*DIRECTIONS FOR THIS TASK*: A word-for-word transcription of the whole listing is required.

*DATA PROVIDED*:
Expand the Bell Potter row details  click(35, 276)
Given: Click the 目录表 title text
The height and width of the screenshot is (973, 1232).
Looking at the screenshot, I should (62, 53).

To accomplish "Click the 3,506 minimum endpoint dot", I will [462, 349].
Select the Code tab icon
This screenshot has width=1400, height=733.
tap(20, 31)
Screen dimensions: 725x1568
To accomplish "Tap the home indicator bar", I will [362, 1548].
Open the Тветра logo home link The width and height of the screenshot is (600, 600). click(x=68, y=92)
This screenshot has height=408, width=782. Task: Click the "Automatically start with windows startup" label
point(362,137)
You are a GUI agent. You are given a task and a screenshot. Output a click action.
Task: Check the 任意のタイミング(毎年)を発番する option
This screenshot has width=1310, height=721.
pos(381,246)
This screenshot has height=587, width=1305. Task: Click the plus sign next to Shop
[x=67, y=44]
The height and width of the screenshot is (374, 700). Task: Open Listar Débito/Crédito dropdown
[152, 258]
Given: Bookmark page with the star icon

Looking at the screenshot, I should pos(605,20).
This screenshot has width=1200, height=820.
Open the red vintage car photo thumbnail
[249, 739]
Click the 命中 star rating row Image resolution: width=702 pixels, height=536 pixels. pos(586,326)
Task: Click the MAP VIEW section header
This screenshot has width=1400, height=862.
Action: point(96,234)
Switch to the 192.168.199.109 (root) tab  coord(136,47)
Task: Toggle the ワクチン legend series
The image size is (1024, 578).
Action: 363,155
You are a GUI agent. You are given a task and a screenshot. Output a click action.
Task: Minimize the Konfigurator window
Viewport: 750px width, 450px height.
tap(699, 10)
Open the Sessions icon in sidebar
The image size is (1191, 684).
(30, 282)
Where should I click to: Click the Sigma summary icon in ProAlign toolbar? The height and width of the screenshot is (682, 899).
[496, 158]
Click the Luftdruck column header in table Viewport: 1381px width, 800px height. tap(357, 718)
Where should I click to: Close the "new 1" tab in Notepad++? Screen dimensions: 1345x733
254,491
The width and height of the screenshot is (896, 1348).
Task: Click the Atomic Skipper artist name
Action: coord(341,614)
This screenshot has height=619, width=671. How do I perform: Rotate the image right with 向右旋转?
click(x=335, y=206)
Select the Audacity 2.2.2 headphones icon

*FINAL ANSWER*:
Expand the Bell Potter row details  click(35, 276)
Given: Click the 目录表 title text
The height and width of the screenshot is (973, 1232).
Looking at the screenshot, I should (62, 53).

To accomplish "Click the 3,506 minimum endpoint dot", I will [462, 349].
Select the Code tab icon
This screenshot has width=1400, height=733.
tap(20, 31)
Screen dimensions: 725x1568
To accomplish "Tap the home indicator bar", I will [362, 1548].
Open the Тветра logo home link The width and height of the screenshot is (600, 600). click(x=68, y=92)
This screenshot has height=408, width=782. Task: Click the "Automatically start with windows startup" label
point(362,137)
You are a GUI agent. You are given a task and a screenshot. Output a click action.
Task: Check the 任意のタイミング(毎年)を発番する option
This screenshot has width=1310, height=721.
pos(381,246)
This screenshot has height=587, width=1305. Task: Click the plus sign next to Shop
[x=67, y=44]
The height and width of the screenshot is (374, 700). Task: Open Listar Débito/Crédito dropdown
[152, 258]
Given: Bookmark page with the star icon

Looking at the screenshot, I should pos(605,20).
This screenshot has width=1200, height=820.
Open the red vintage car photo thumbnail
[249, 739]
Click the 命中 star rating row Image resolution: width=702 pixels, height=536 pixels. pos(586,326)
Task: Click the MAP VIEW section header
This screenshot has width=1400, height=862.
Action: point(96,234)
Switch to the 192.168.199.109 (root) tab  coord(136,47)
Task: Toggle the ワクチン legend series
The image size is (1024, 578).
Action: 363,155
You are a GUI agent. You are given a task and a screenshot. Output a click action.
Task: Minimize the Konfigurator window
Viewport: 750px width, 450px height.
tap(699, 10)
Open the Sessions icon in sidebar
The image size is (1191, 684).
(30, 282)
Where should I click to: Click the Sigma summary icon in ProAlign toolbar? The height and width of the screenshot is (682, 899).
[496, 158]
Click the Luftdruck column header in table Viewport: 1381px width, 800px height. tap(357, 718)
Where should I click to: Close the "new 1" tab in Notepad++? Screen dimensions: 1345x733
254,491
The width and height of the screenshot is (896, 1348).
Task: Click the Atomic Skipper artist name
Action: coord(341,614)
This screenshot has height=619, width=671. How do I perform: Rotate the image right with 向右旋转?
click(x=335, y=206)
Select the Audacity 2.2.2 headphones icon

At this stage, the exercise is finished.